Output distribution of rand()

I wanted to ask about the output distribution of floating-point rand(): Naively, I would have expected the following distribution:
-the sign bit is zero
-the mantissa is a random bitstring
-the signigicant is an exponentially distributed integer, e.g. const-leading_zeros of an infinite bitstream
-subnormals can be rounded to zero, but should not appear in real life for 32-bit or 64-bit numbers (probability of 2^(-2^(7)) for Float32 which is approximately never)

This corresponds to sampling a random real number in [0,1], according to uniform distribution, and rounding down to the next representable floating point number.

In reality, this is not the case:

julia> function ff(N,k, fT,iT)
              for n=1:N
              r=rand(fT)
              i=0
              if r < 2.0^(-k)
              rr=reinterpret(iT, r)
              @show r
              @show rr
              i+=1
              i>10 && return nothing
              end end
              nothing
              end

julia> srand(42); ff(1<<25, 24, Float64, UInt64)
r = 5.29506605229102e-8
rr = 0x3e6c6d7bbe000000
julia> srand(42); ff(1<<25, 24, Float32, UInt32)
r = 0.0f0
rr = 0x00000000
r = 0.0f0
rr = 0x00000000
r = 0.0f0
rr = 0x00000000
r = 0.0f0
rr = 0x00000000

From this it is pretty clear that a more naive construction is used; e.g. setting the mantissa as a random bitstring, and float-subtracting one, which corresponds to setting mantissa0=rand52; significant=const+leading_zeros(mantissa0); mantissa = mantissa0 << (leading_zeros(mantissa0)+1), which shifts in all-zero bits from the right, instead of shifting in random bits.

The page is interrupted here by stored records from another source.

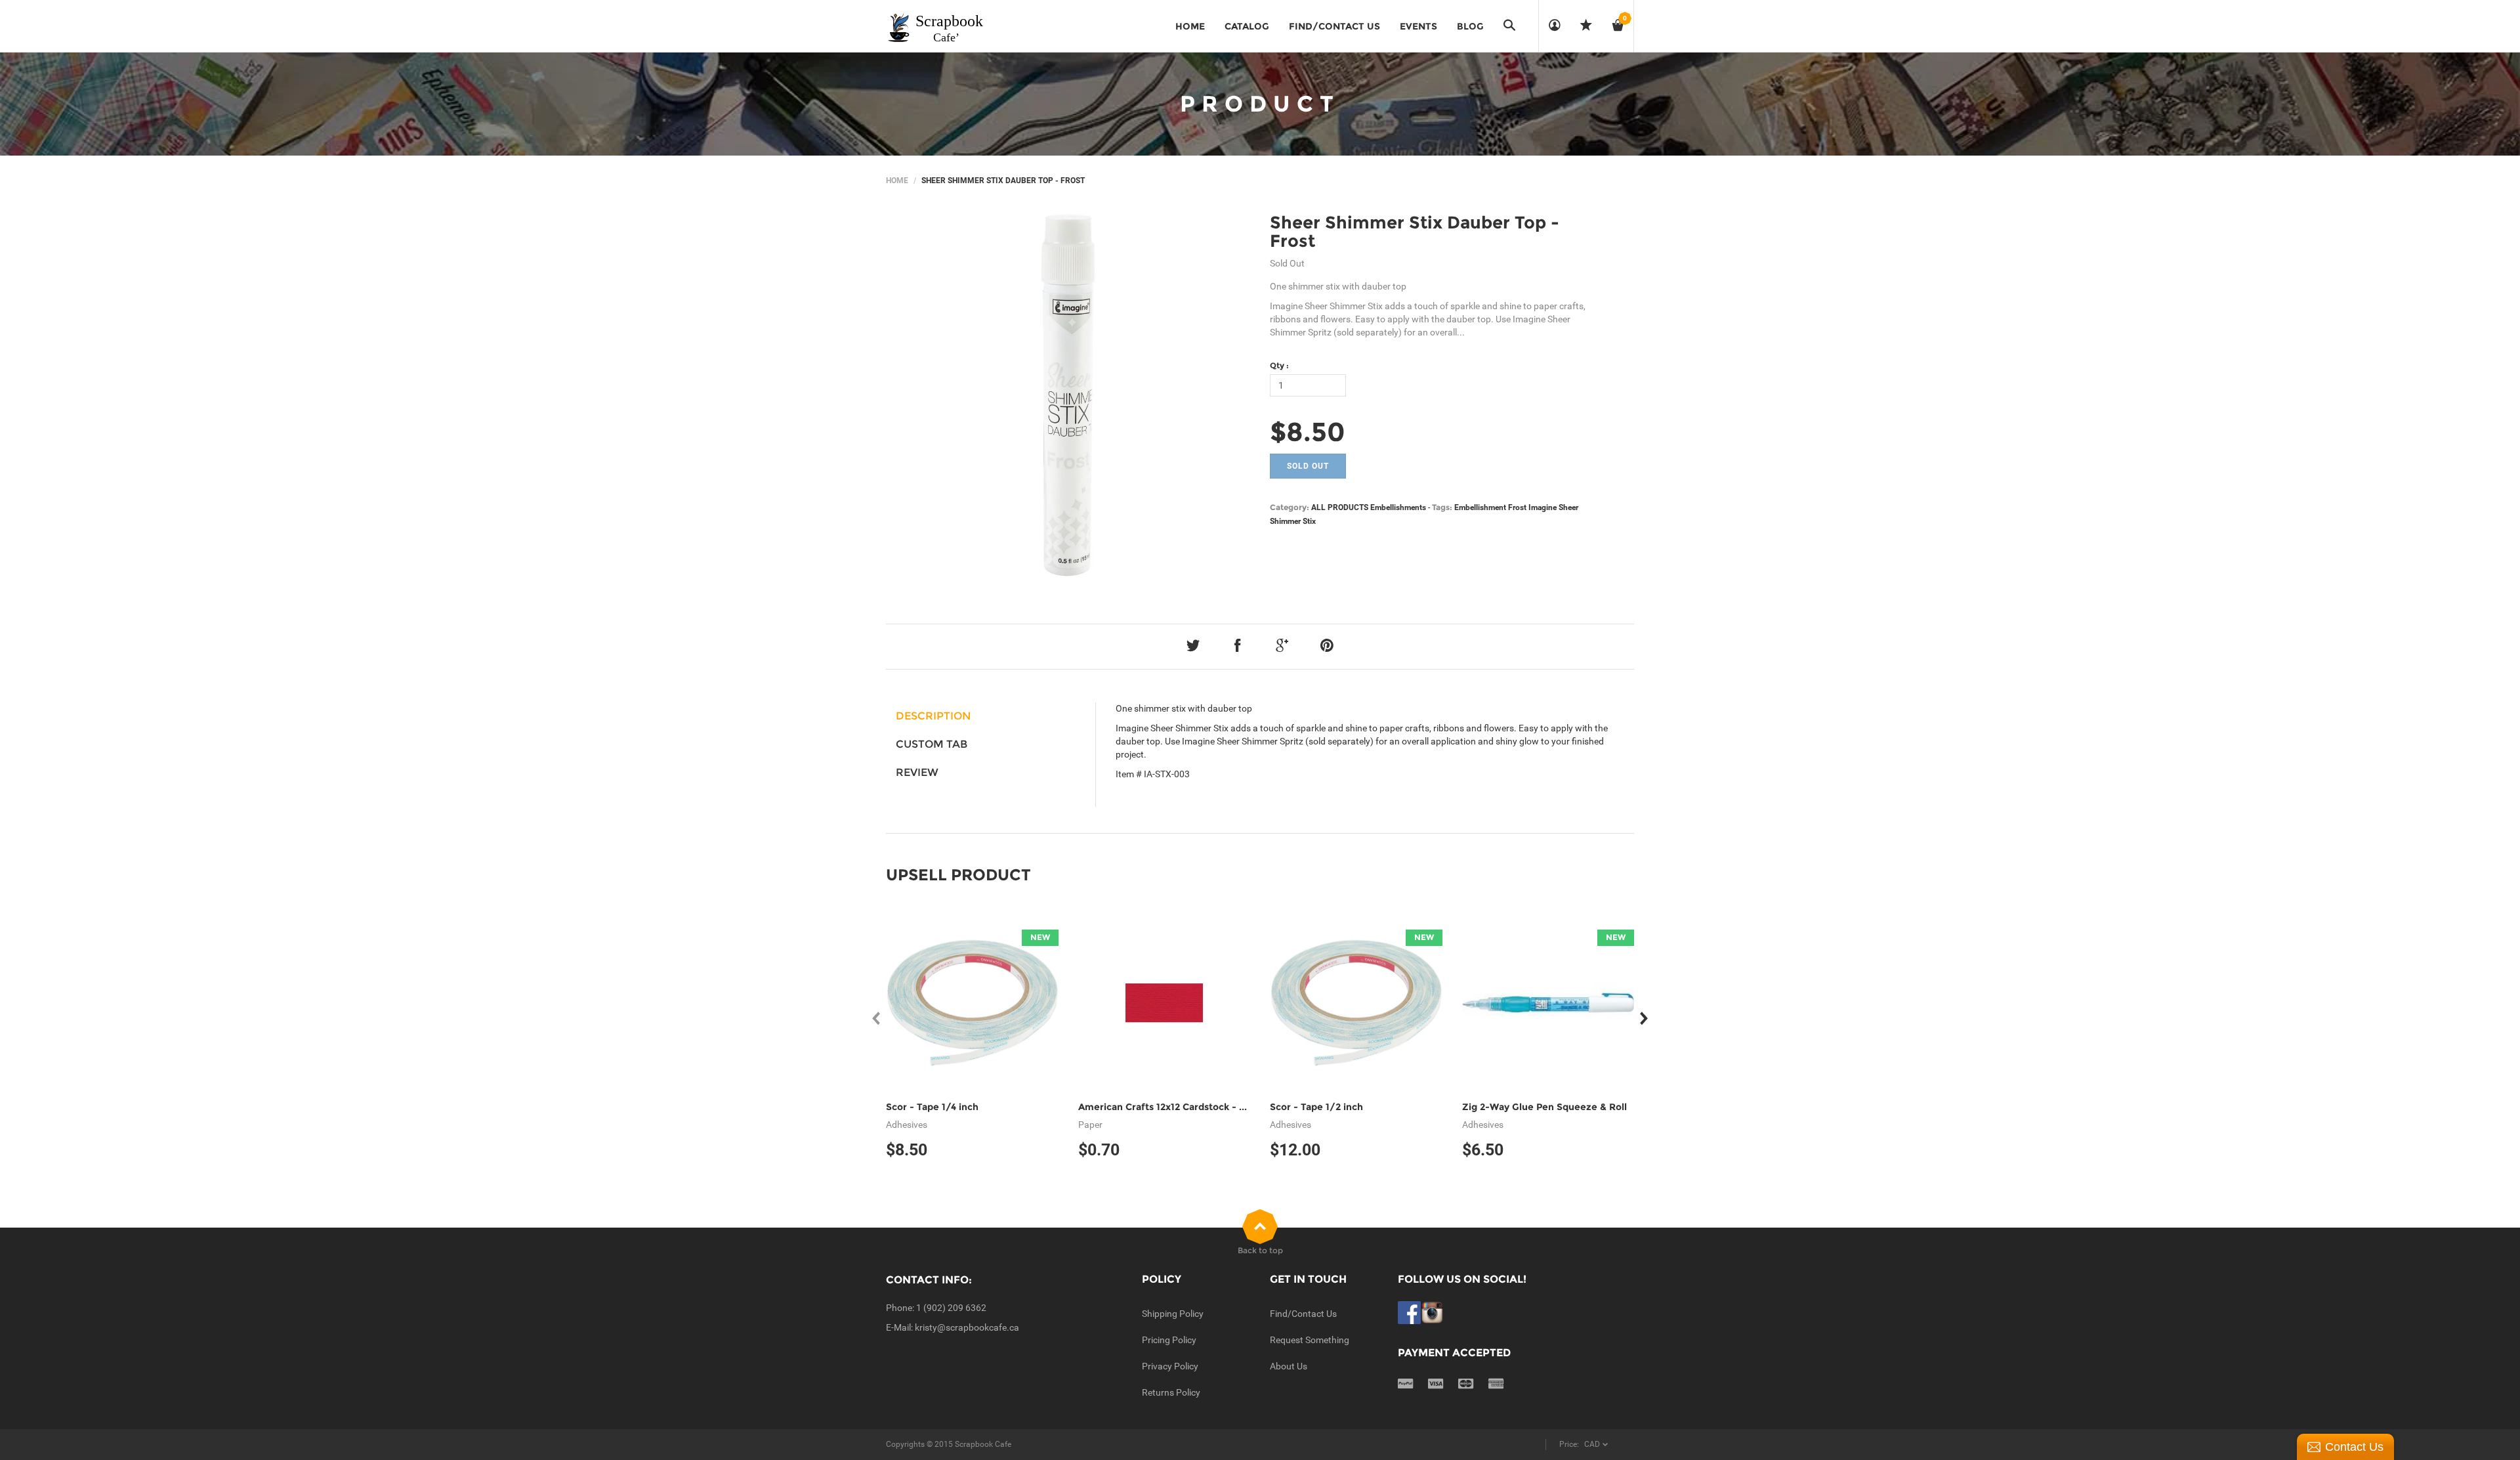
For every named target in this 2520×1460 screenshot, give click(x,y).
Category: (1289, 507)
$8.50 (1307, 432)
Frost (1517, 507)
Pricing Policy (1169, 1340)
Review (917, 772)
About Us (1288, 1366)
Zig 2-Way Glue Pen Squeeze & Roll (1544, 1107)
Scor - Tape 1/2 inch (1316, 1107)
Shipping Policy (1173, 1313)
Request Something (1309, 1340)
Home (897, 180)
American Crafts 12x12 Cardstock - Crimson (1178, 1107)
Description (933, 716)
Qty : (1279, 365)
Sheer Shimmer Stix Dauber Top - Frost (1414, 232)
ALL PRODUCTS (1339, 507)
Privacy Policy (1170, 1366)
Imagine (1542, 507)
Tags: (1442, 507)
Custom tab (931, 744)
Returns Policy (1171, 1392)
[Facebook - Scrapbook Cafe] (1409, 1311)
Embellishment (1480, 507)
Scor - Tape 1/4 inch (932, 1107)
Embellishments (1398, 507)
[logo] (936, 26)
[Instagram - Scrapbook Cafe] (1432, 1311)
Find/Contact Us (1303, 1313)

Is this distribution standard / intended?

Should this be documented? (i.e. the fact that only 23/52-bit fixed-point numbers are generated and the the probability of rand(Float32)==0 is very large)

1 Like

Is this distribution standard / intended?

This is how dSFMT, which is used internally works: it only generates 52 random bits at a time, and uses that to produce a random Float64 in [1, 2), to which 1 is substracted. Nowadays, we do the substraction on the Julia side. So yes this is intended, and generating a random float in [0,1) in a more perfect way in software (given uniform random bits packed in an UInt64) would be much less time efficient that this hack. I’m no expert at all on the topic, but this looks very similar to using x = a+rand()*b to get a random number in [a, a+b), which is a relatively widespread technique in scientific packages (and in “modern” C++ – at least the g++'s standard library – as well if I remember correctly).

1 Like

Thanks. A “correct” [0,1)-float would take 54 bits of entropy, instead of 52; alas, with a variable bit-rate encoding.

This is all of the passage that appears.